Copy out the data below as written; omit any images.

*** Data for the task ***

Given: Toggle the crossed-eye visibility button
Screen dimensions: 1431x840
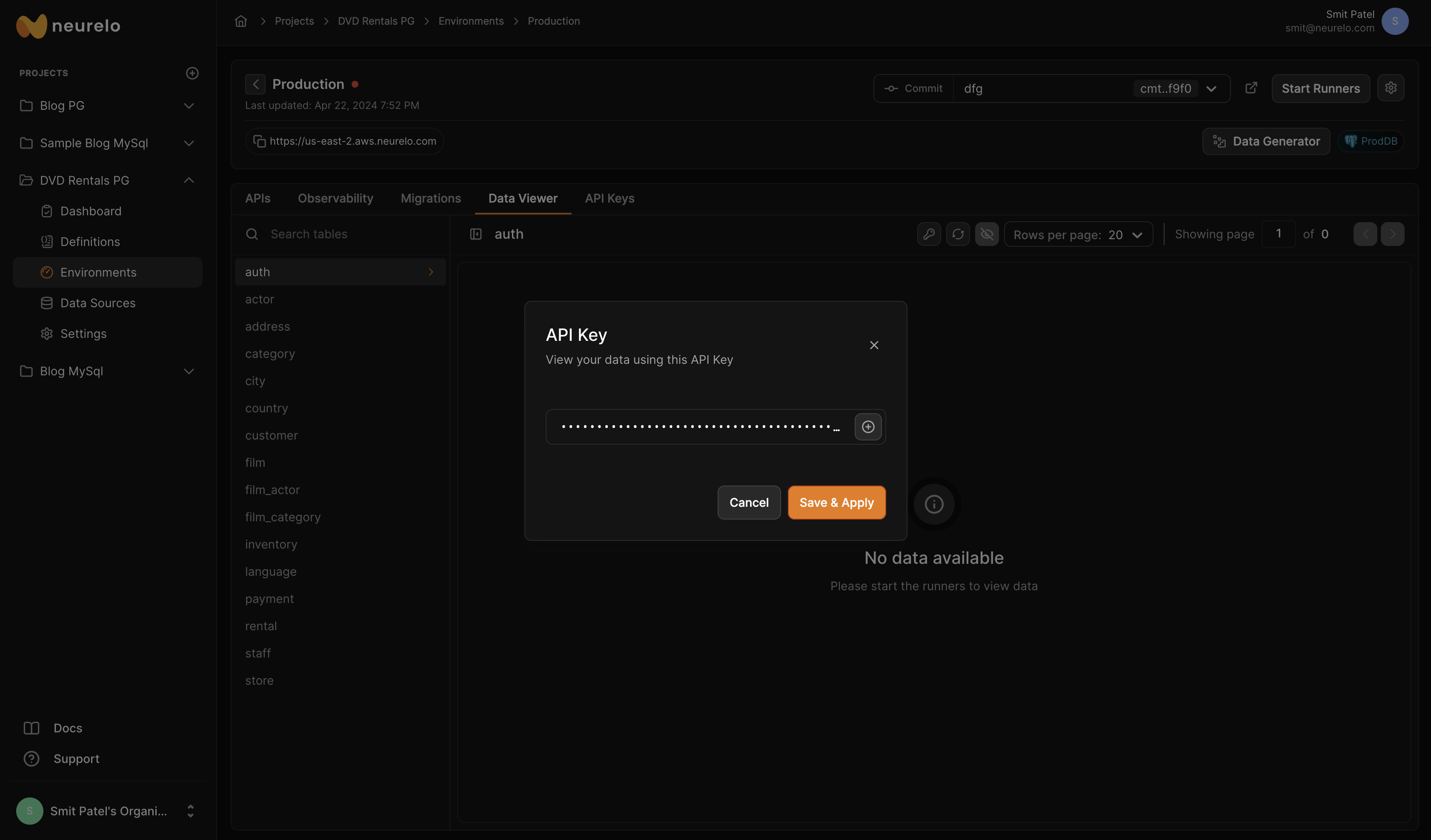Looking at the screenshot, I should [x=986, y=234].
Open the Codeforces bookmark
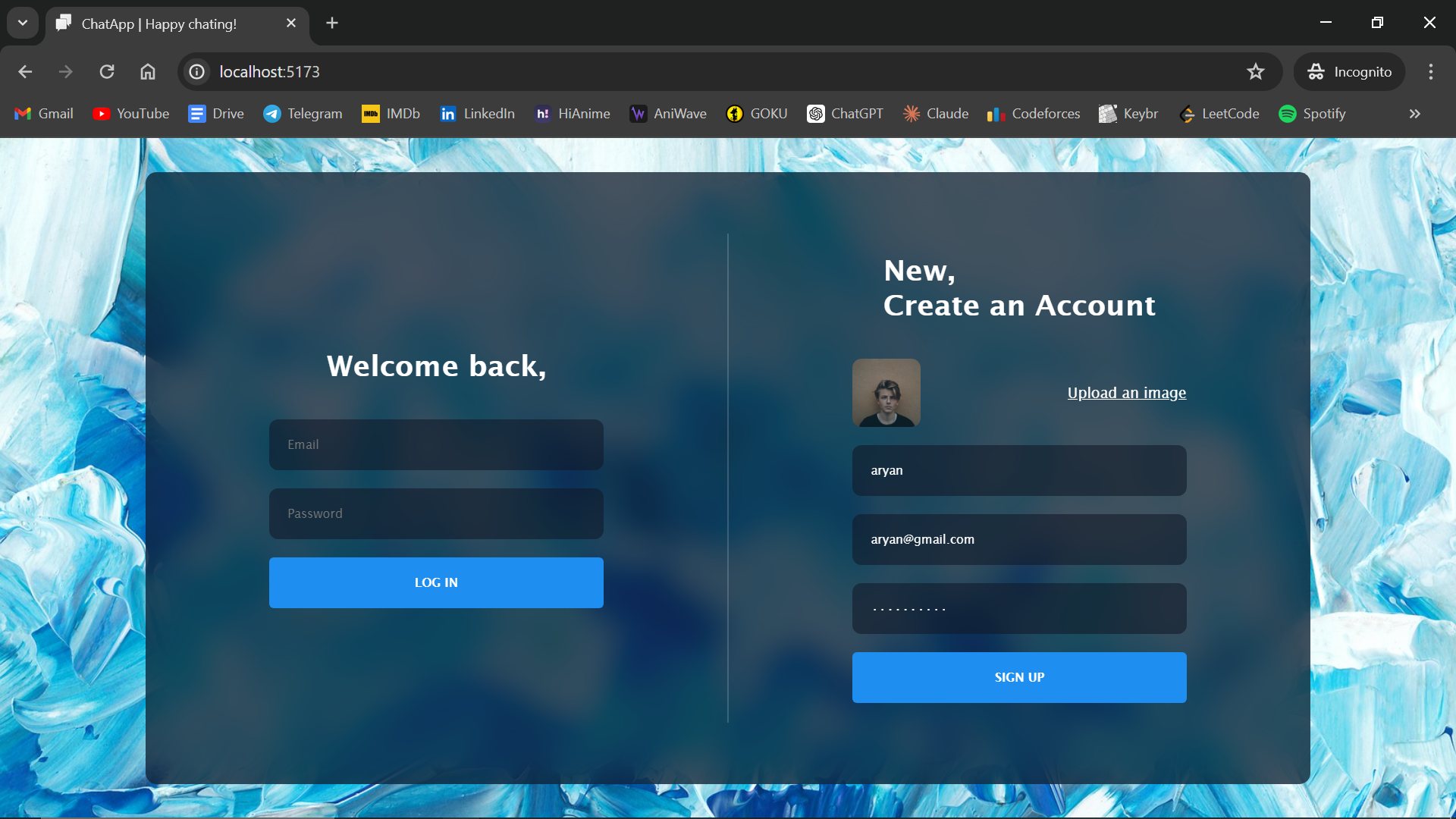This screenshot has height=819, width=1456. 1034,114
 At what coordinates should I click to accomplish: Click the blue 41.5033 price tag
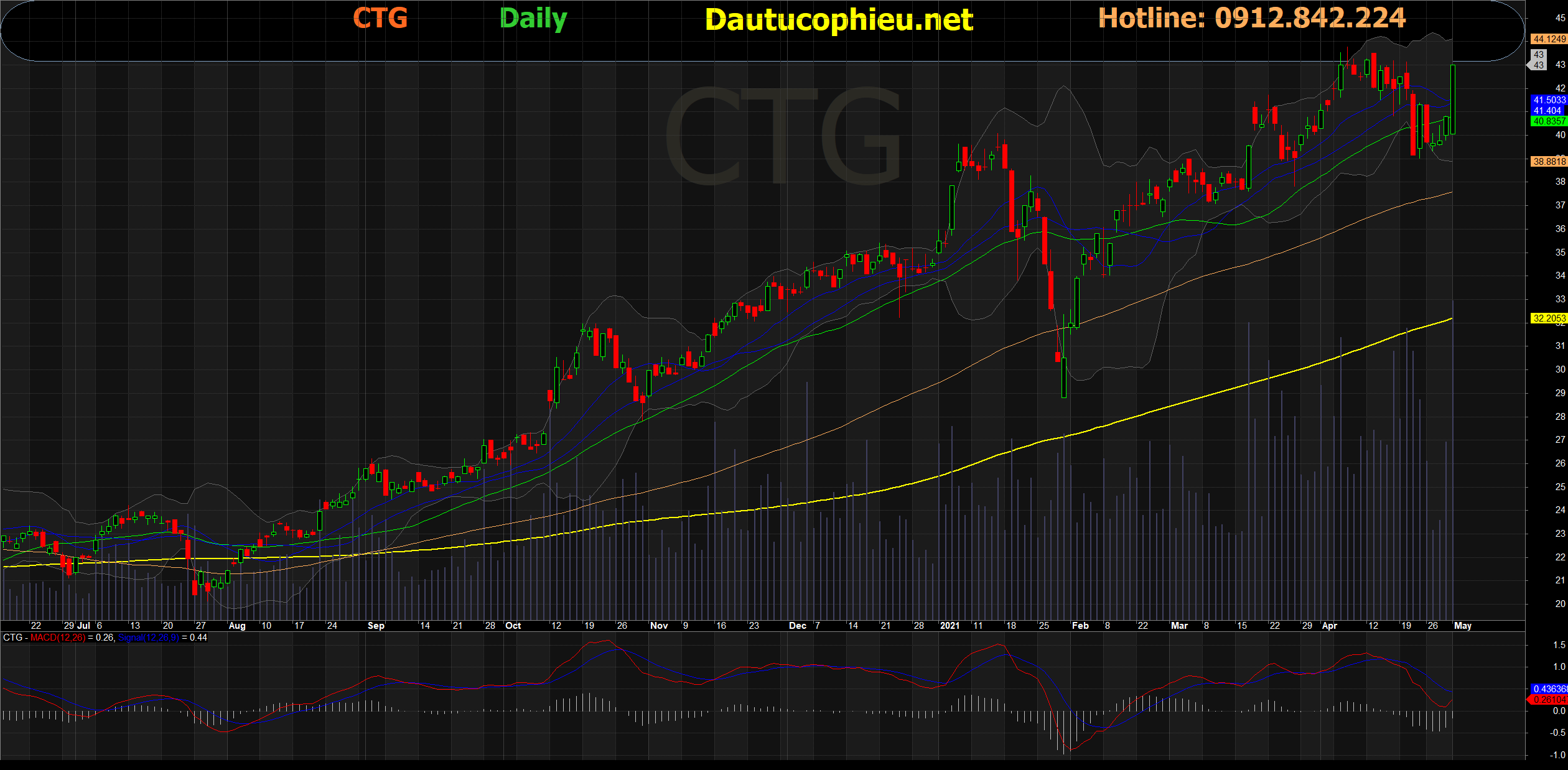[x=1548, y=100]
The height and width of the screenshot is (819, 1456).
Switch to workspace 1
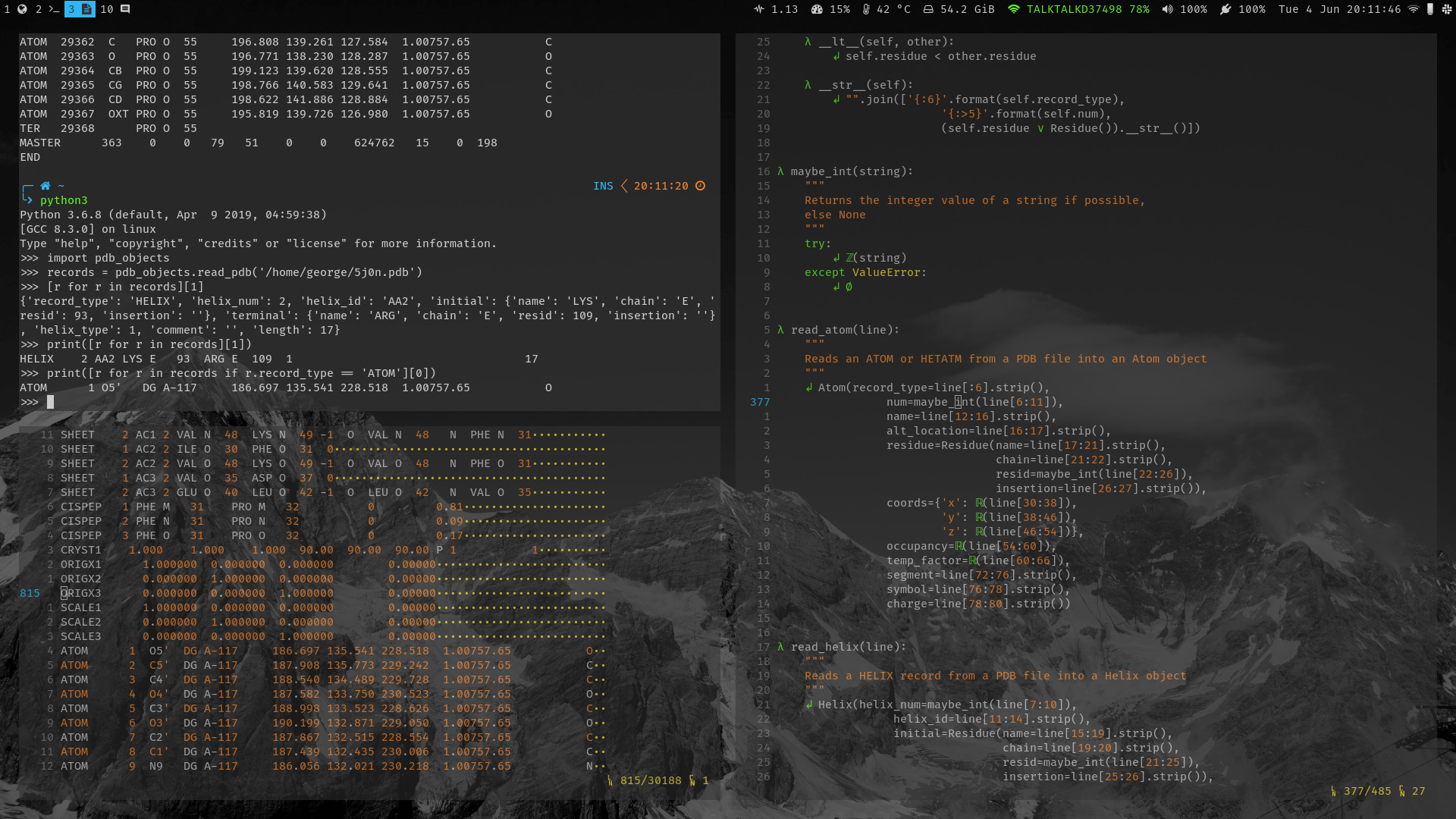[x=6, y=10]
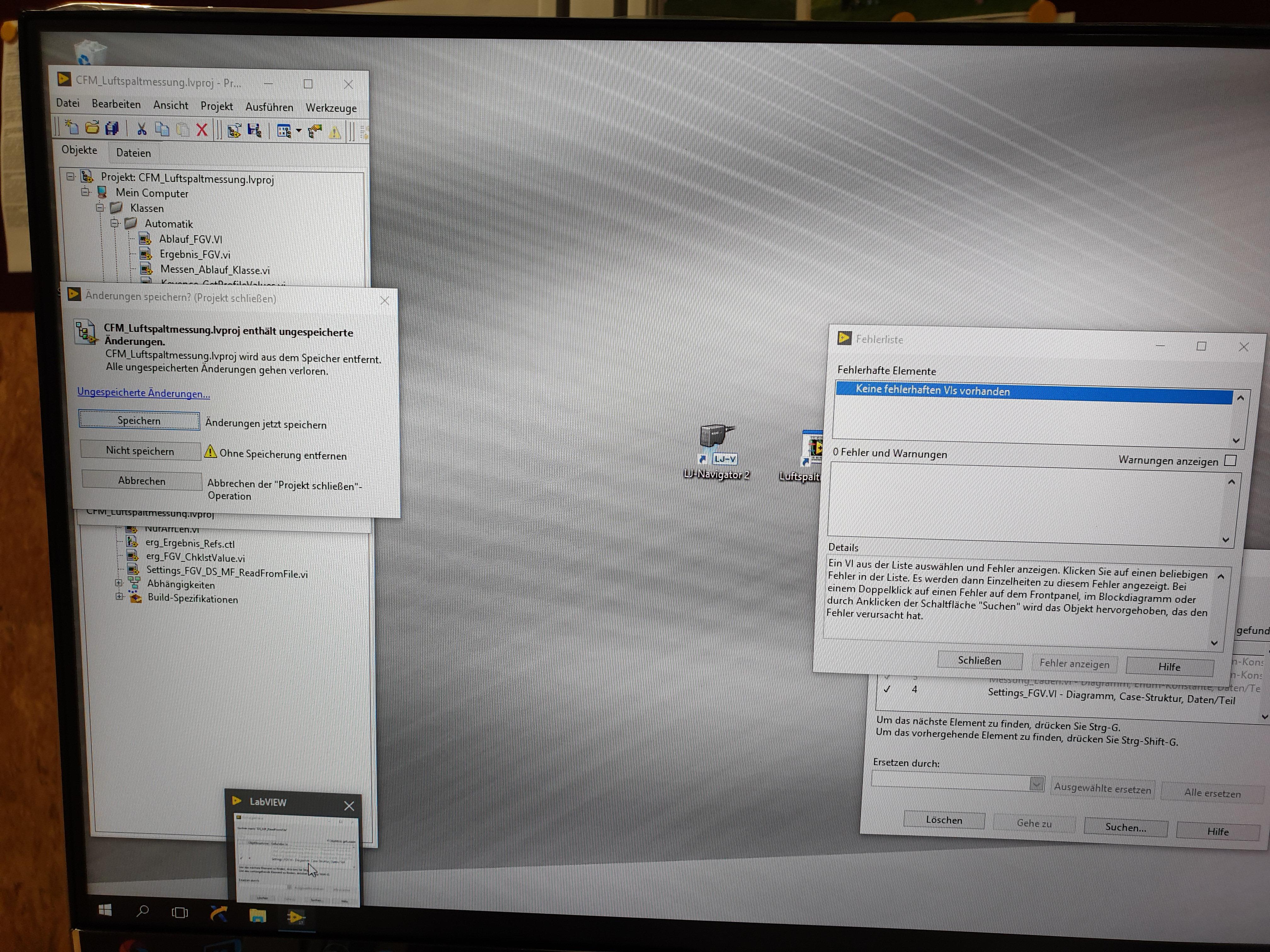Open the Werkzeuge menu
The width and height of the screenshot is (1270, 952).
(x=331, y=108)
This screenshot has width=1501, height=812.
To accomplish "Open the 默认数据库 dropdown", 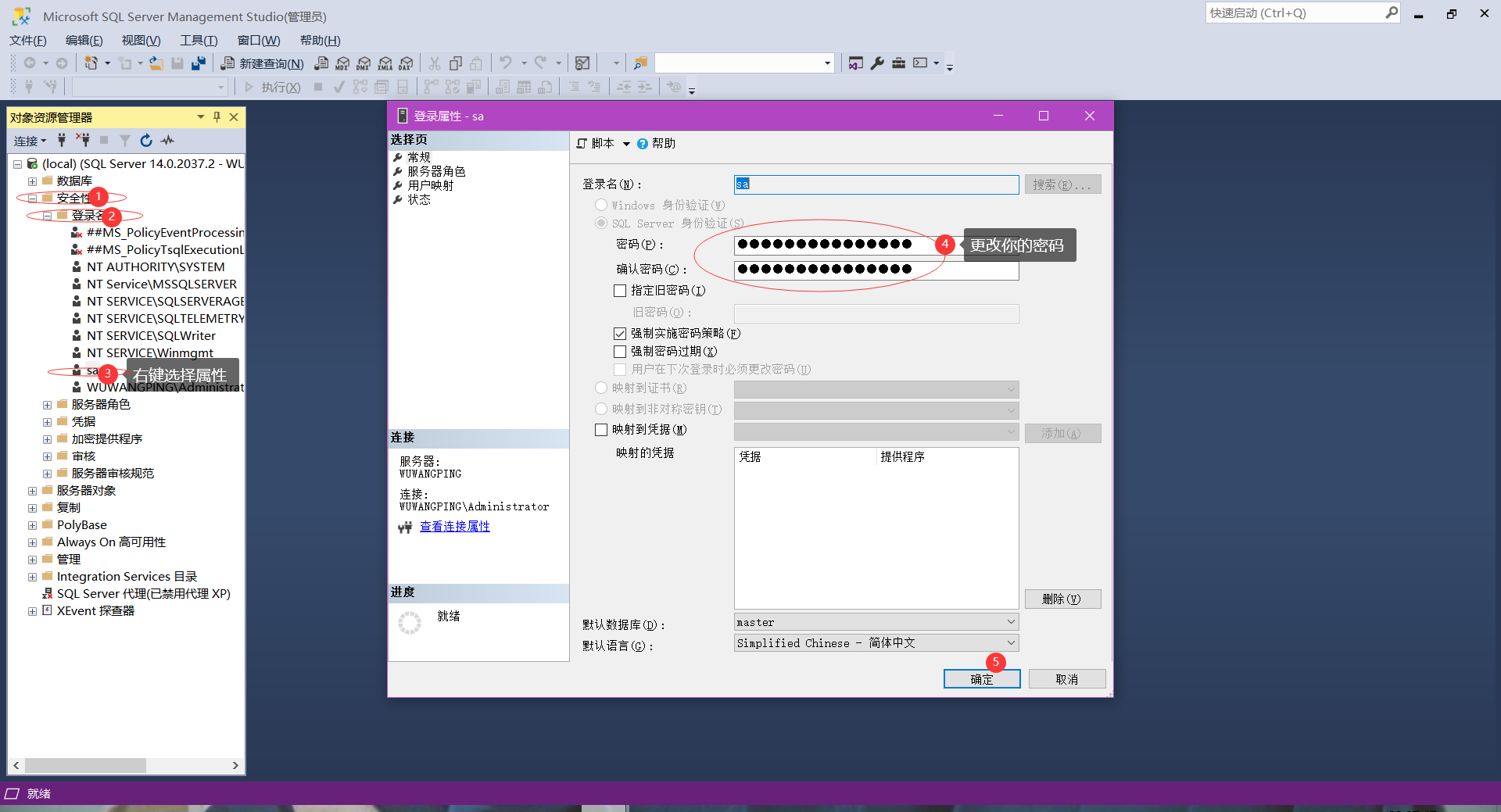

*** End of Data for the task ***

Result of the task
Given: Toggle the crossed-eye visibility button
Screen dimensions: 1431x840
Looking at the screenshot, I should [x=986, y=234].
Open the Codeforces bookmark
This screenshot has height=819, width=1456. 1034,114
 At what coordinates should I click to accomplish: Click the blue 41.5033 price tag
[x=1548, y=100]
The height and width of the screenshot is (819, 1456).
Switch to workspace 1
[x=6, y=10]
Open the Werkzeuge menu
The width and height of the screenshot is (1270, 952).
(x=331, y=108)
This screenshot has width=1501, height=812.
To accomplish "Open the 默认数据库 dropdown", 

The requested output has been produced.